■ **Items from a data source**

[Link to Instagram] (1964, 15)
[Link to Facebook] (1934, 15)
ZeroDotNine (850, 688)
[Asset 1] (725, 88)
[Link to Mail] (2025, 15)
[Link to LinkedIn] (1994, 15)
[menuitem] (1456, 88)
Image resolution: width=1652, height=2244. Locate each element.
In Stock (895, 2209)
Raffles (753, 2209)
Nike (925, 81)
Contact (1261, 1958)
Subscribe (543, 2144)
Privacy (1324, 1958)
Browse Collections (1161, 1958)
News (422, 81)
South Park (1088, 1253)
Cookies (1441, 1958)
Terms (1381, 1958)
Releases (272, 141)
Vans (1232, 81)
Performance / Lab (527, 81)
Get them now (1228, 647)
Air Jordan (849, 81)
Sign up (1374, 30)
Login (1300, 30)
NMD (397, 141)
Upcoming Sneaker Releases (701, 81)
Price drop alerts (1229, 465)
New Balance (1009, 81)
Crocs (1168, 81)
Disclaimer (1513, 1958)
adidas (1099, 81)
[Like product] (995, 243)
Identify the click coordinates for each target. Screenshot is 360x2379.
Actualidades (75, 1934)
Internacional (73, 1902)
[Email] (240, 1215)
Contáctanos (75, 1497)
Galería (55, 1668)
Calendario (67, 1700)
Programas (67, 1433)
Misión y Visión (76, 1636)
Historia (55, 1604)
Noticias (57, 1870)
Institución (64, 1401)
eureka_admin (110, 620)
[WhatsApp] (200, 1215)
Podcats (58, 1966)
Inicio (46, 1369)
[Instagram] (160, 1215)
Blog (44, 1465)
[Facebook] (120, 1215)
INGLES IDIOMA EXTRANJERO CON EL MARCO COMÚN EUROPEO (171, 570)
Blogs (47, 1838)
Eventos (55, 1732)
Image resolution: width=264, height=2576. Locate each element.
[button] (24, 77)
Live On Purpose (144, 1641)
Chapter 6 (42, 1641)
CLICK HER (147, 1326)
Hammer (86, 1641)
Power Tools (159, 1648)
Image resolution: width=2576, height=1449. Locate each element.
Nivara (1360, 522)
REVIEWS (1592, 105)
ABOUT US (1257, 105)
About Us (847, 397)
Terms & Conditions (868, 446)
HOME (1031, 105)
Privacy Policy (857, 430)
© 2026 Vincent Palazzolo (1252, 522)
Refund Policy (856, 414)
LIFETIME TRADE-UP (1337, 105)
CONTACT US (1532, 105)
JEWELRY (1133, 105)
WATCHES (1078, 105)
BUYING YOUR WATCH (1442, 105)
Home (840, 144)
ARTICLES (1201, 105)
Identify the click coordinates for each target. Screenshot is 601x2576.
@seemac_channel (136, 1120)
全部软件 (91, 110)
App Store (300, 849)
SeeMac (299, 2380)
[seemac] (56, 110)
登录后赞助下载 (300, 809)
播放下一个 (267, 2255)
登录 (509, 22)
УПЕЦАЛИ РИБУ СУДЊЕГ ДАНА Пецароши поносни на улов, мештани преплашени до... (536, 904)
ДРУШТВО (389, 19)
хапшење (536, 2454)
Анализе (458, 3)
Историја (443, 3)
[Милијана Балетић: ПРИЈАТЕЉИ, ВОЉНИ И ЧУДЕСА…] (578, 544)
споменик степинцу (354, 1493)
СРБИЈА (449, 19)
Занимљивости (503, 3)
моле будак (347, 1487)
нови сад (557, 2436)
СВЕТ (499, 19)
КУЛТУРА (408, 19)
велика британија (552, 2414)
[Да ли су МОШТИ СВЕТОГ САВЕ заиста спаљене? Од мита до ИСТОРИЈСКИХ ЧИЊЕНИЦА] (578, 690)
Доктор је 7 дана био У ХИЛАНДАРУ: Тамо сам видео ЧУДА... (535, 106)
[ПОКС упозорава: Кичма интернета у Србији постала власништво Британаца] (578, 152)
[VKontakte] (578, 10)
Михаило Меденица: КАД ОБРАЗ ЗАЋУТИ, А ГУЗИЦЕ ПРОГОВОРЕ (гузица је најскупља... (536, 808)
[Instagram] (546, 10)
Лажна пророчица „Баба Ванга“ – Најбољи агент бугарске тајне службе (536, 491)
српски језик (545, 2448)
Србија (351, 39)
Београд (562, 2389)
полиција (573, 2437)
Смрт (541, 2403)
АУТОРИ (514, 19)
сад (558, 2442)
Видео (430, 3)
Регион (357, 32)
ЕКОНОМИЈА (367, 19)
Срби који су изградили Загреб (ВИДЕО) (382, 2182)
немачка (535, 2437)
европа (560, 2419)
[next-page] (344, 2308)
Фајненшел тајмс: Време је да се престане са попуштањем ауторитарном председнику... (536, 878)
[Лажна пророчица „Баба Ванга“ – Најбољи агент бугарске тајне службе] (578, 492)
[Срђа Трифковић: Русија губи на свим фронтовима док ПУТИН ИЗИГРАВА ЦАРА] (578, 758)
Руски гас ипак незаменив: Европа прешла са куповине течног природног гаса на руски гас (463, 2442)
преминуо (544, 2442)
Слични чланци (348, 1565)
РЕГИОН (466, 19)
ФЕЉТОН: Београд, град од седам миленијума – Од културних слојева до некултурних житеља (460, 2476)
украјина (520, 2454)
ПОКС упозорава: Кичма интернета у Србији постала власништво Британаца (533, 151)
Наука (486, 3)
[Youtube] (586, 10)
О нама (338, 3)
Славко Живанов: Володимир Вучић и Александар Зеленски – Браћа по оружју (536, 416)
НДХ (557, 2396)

■ **WHAT THE TASK ASKS**
Go through the data above and copy each line that holds the word "Кичма".

■ **RESPONSE BOX**
[ПОКС упозорава: Кичма интернета у Србији постала власништво Британаца] (578, 152)
ПОКС упозорава: Кичма интернета у Србији постала власништво Британаца (533, 151)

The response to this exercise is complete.